As of August 1 I'm no longer working for UPPMAX. I was an Application Expert in Visualisation for about 10 years. Now I will instead focus on research and then gradualy take more responsibilities in education, first as deputy director of studies and later director of studies for our division.
Handwritten Text Recognition
As of first January 2017 I have left the position as director of Swedish eScience Education to work 40% with research in handwritten text recognition. A call for PhD students is now out and a call for postdoc will follow (see Upcoming Events on this page).
Feature point descriptors for image stitching
When microscopy images are to be put together to form a larger image than one field of view, images are stitched together based on key point features in the images. Several methods for matching these images exist, but are often general in the sense that they can handle scale and rotation, which are not present in this particular case. Therefore, these methods are like cracking a nut with a sledge hammer, and we have investigated how simpler and therefore more efficient and also faster methods can be developed and applied for solving this task.
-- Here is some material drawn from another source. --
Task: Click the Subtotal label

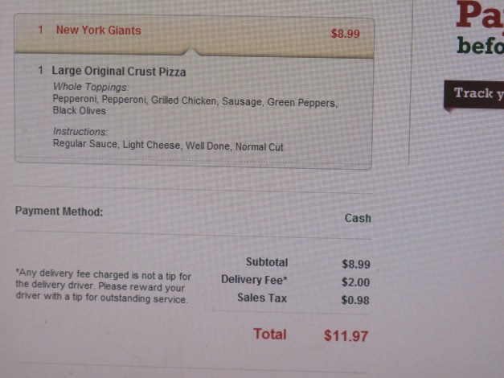Action: pos(266,262)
Several key point descriptors have been investigated that are based on new sampling strategies and also new ways of combining these samples, using for instance elements of the Fourier transform, instead of histograms of gradients etc. A paper describing two versions of fast and simple feature point descriptor with or without rotation invariance was presented at the WSCG conference.
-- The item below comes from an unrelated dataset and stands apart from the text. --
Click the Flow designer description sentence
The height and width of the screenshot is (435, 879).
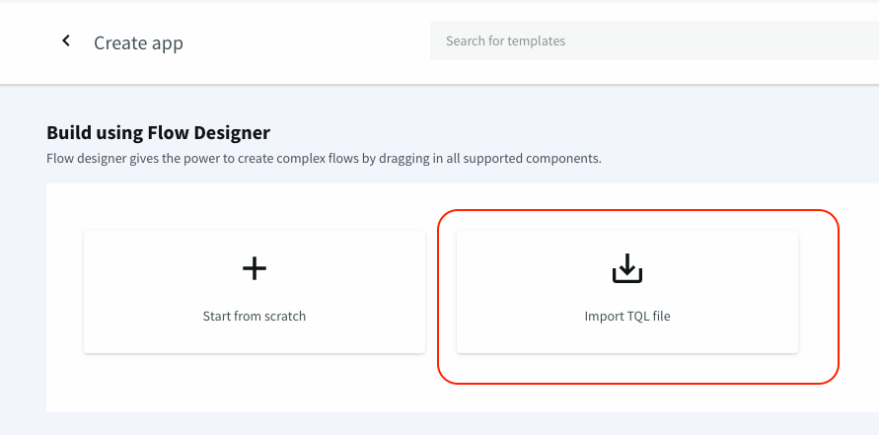(x=324, y=158)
The whole pipeline of matching has been investigated and several improvements have been suggested. We have shown that for instance RANSAC can be substituted by a fast clustering method, which makes computation of the transformation between images and false positives removal not only faster, but also deterministic, which otherwise is a problem with RANSAC as it is based on a random sampling approach. This alternative to RANSAC was presented at the second workshop on Features and Structures (FEAST), co-located with the International Conference on Machine Learning, Lille, France, in July.